Wie bei der früheren Residenzpflicht ist die 30-Minuten-Grenze ein "geeignetes Kriterium zur Bestimmung der räumlichen Nähe", hat das Bundessozialgericht entschieden. Engeren Grenzen für Ärzte erteilte der Vertragsarztsenat eine Absage.

figure 1

© Kniel Synnatzschke / Westend61 / picture alliance

Wie weit die Anfahrt zu ausgelagerten Praxisräumlichkeiten ist, ist genau festgelegt.

Ärzte müssen ausgelagerte Praxisräume innerhalb von 30 Minuten erreichen können. Engeren Grenzen erteilte der Vertragsarztsenat des Bundessozialgerichts (BSG) in Kassel in seiner jüngsten Sitzung eine Absage. Wie bei der früheren Residenzpflicht sei die 30-Minuten-Grenze auch hier ein "geeignetes Kriterium zur Bestimmung der räumlichen Nähe". Dabei dürften die ausgelagerten Räume aber nicht zum faktischen Hauptsitz werden und bezogen auf das Spektrum der Praxis dürften dort nur "spezielle Leistungen" erbracht werden.

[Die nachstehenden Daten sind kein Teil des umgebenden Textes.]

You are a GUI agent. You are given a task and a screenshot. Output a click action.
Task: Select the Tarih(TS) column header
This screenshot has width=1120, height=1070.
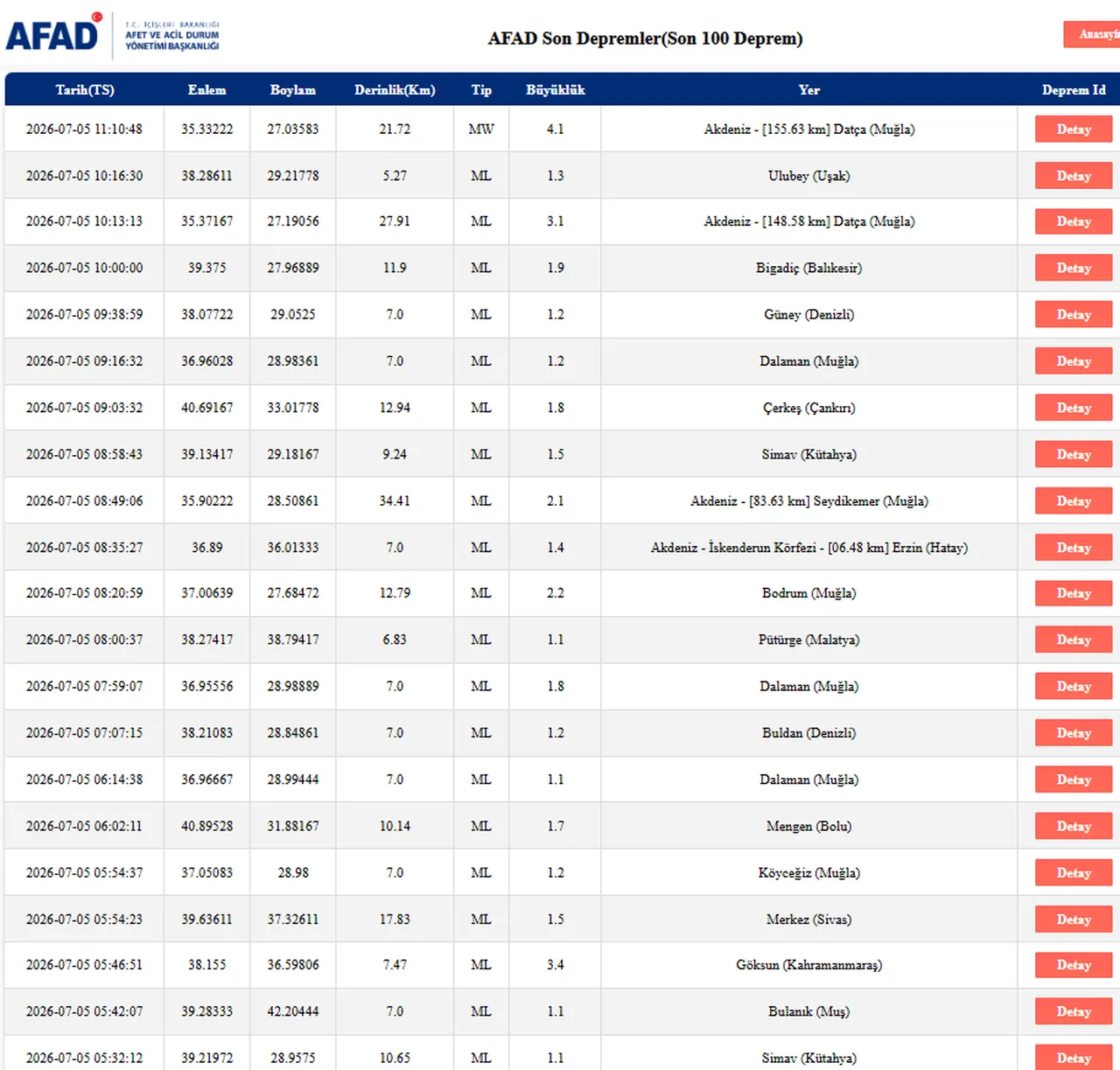(x=85, y=90)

Im Streitfall geht es um ein medizinisches Versorgungszentrum (MVZ), das zytologische Laborleistungen für niedergelassene Gynäkologen erbringt. Neun Kilometer entfernt will es rund 1.000 Quadratmeter Büro- und Laborfläche anmieten. Am bisherigen Standort seien die Kapazitäten erschöpft. Die Fahrzeit zur Praxis beträgt 17 bis 19 Minuten.

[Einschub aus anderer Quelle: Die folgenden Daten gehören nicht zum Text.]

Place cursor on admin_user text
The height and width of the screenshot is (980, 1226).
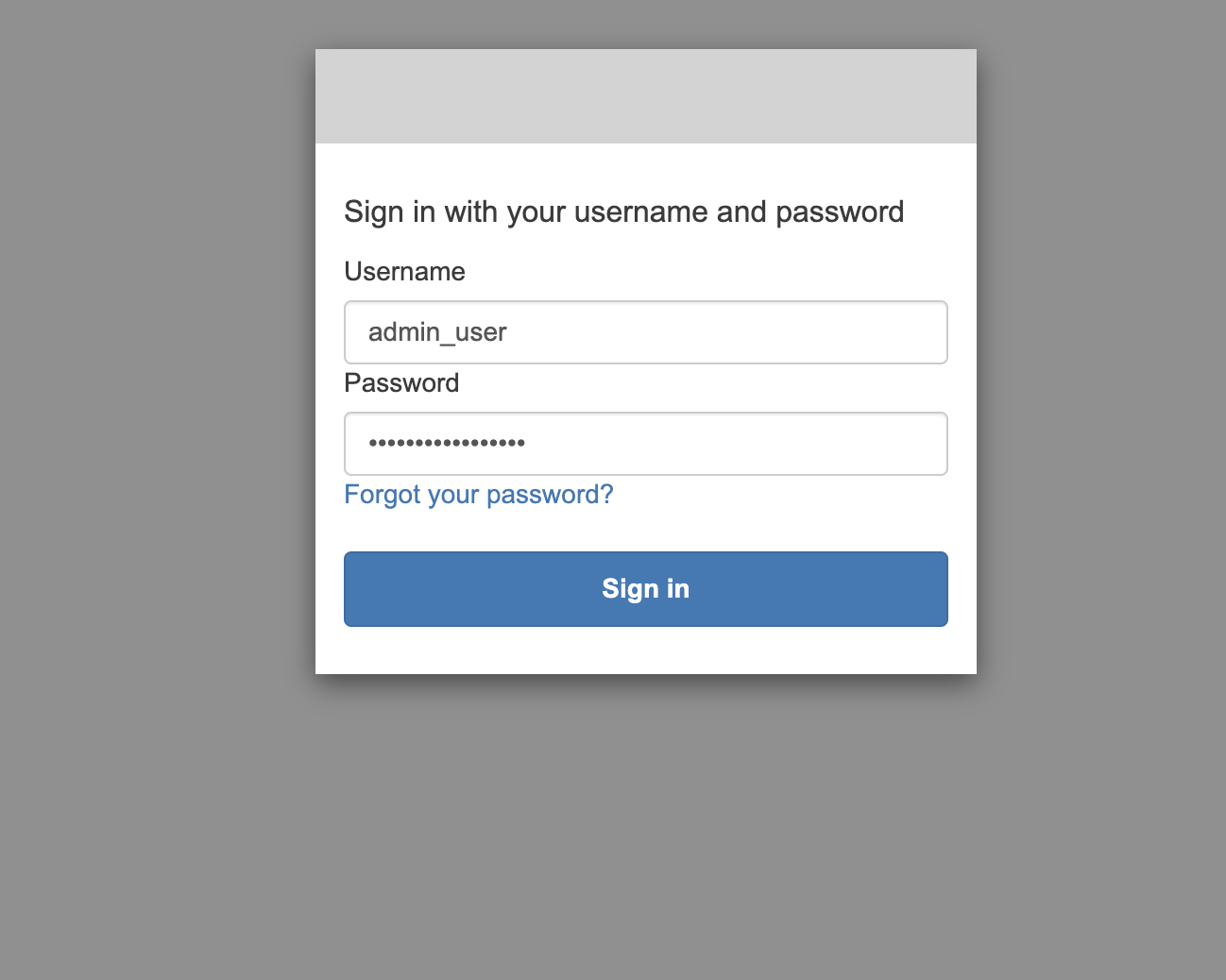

In der Vorinstanz hatte das Landessozialgericht (LSG) Nordrhein-Westfalen darauf verwiesen, dass ausgelagerte Praxisräume nur im "räumlichen Nahbereich" zulässig sind. Dies sei bei neun Kilometern und einer Fahrzeit von je nach Verkehrslage rund 19 Minuten nicht mehr erfüllt. Die früheren Grundsätze für die inzwischen abgeschaffte Residenzpflicht, wonach für Ärzte ihre Praxis innerhalb von 30 Minuten erreichbar sein musste, seien hier nicht anwendbar.

Organisatorische Einheit vom Tisch

Dem widersprach nun das BSG. "Der Senat sieht die zeitliche Erreichbarkeit innerhalb von maximal 30 Minuten generell als geeignetes Kriterium zur Bestimmung der räumlichen Nähe an", erklärten die Kasseler Richter. Dies stelle sicher, dass Ärzte in angemessener Zeit vor Ort sein können und trage zudem den unterschiedlichen Anforderungen ländlicher wie städtischer Regionen hinreichend Rechnung.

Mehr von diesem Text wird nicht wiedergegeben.